What the task asks:
Copy out the part of the records that opens with the line containing "Given: Select the App tab" and closes with the line containing "AI head icon", keeping every line identical.

Dataset entries:
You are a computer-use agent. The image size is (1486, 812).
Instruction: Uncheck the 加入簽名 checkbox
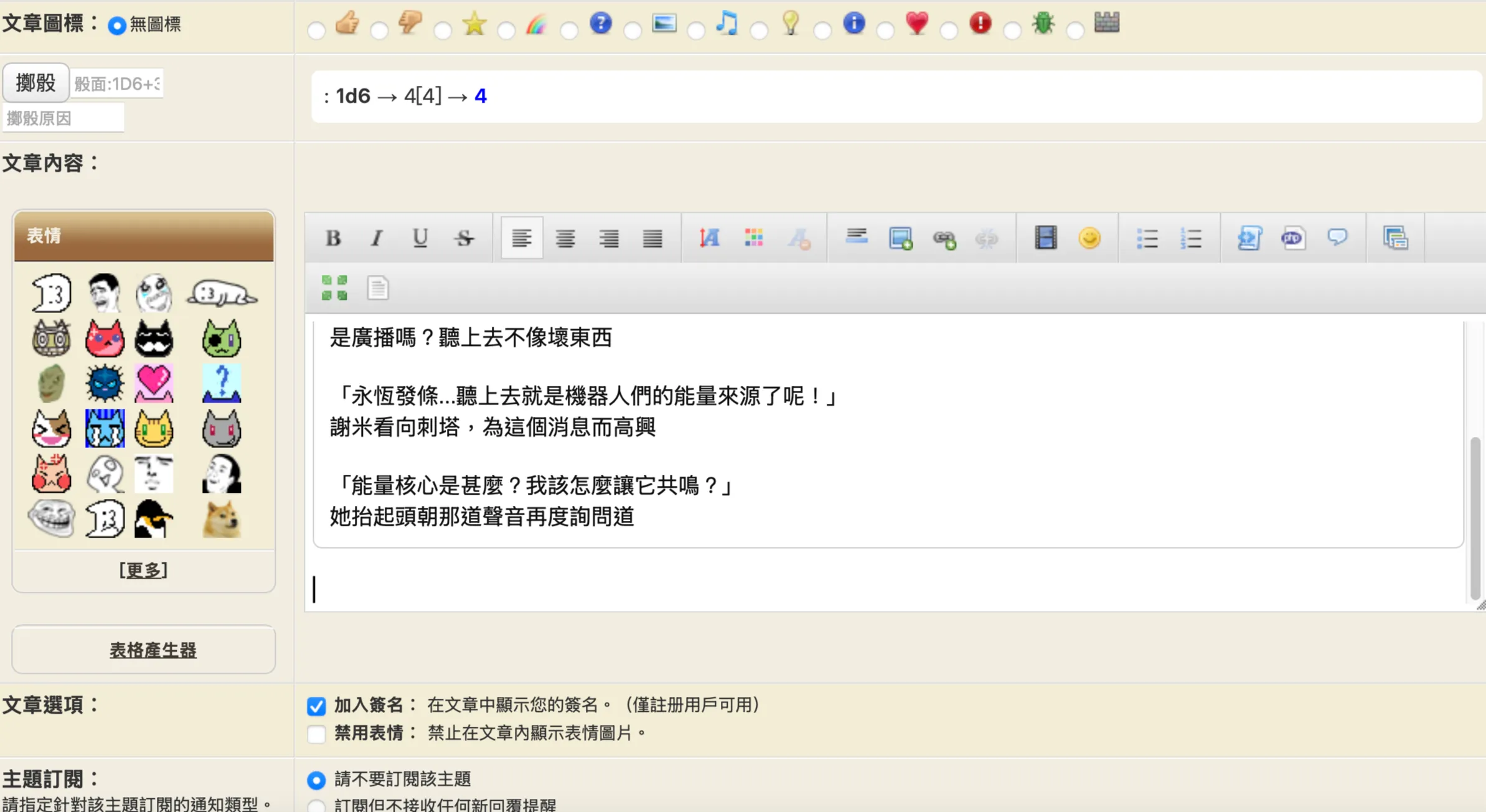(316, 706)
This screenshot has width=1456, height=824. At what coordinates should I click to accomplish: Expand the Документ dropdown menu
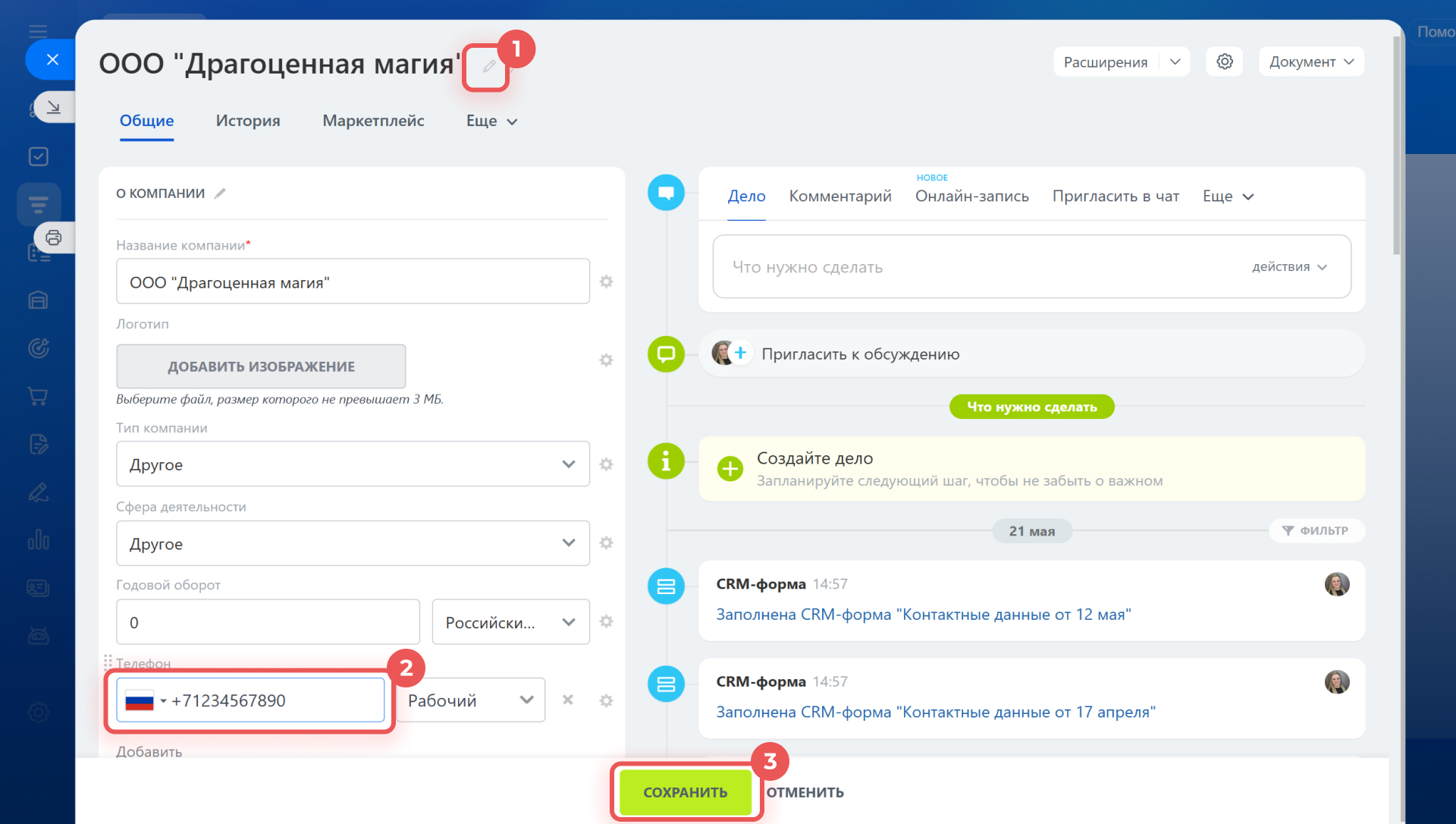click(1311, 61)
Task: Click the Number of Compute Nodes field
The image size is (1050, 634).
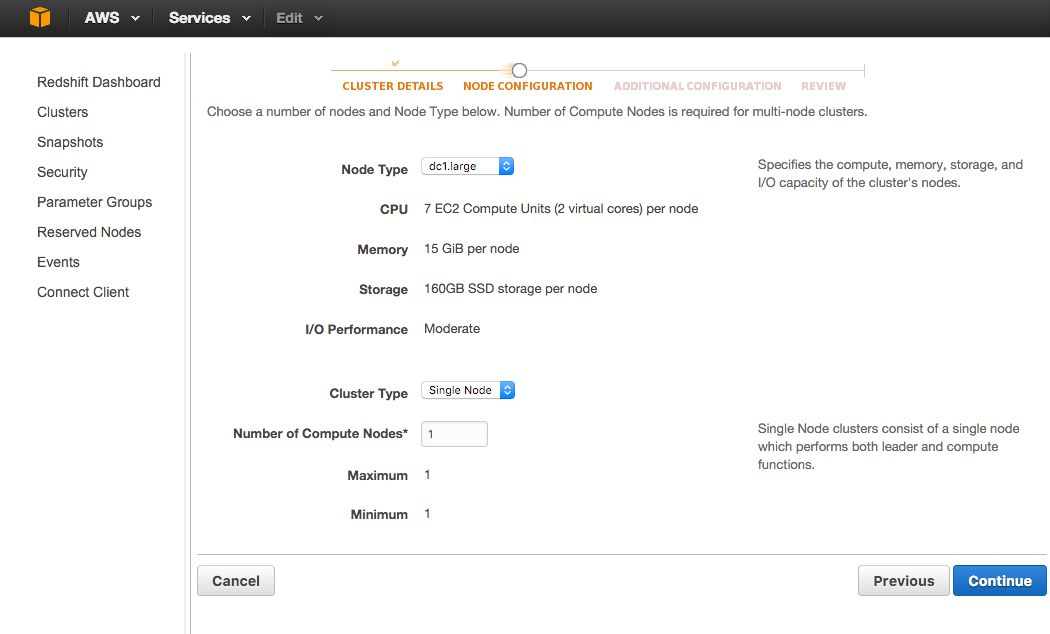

--

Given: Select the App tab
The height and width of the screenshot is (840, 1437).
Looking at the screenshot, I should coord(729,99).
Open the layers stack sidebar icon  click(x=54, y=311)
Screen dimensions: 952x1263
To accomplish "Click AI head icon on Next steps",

==

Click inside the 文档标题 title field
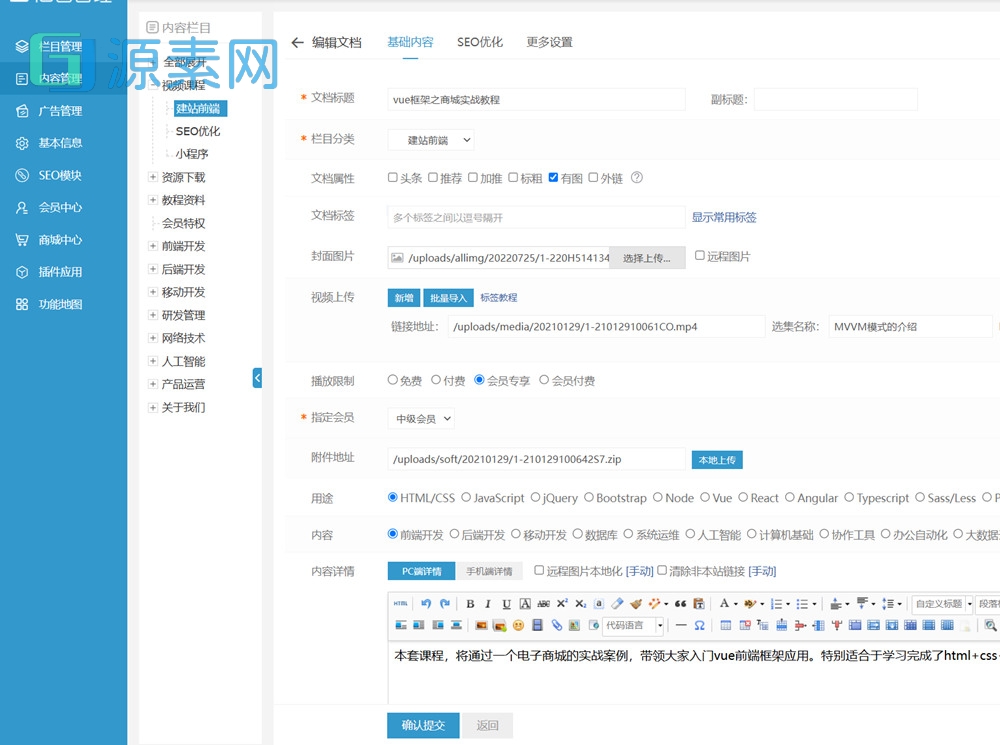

Finished answer:
Given: Select the App tab
The height and width of the screenshot is (840, 1437).
Looking at the screenshot, I should coord(729,99).
Open the layers stack sidebar icon  click(x=54, y=311)
Screen dimensions: 952x1263
To accomplish "Click AI head icon on Next steps",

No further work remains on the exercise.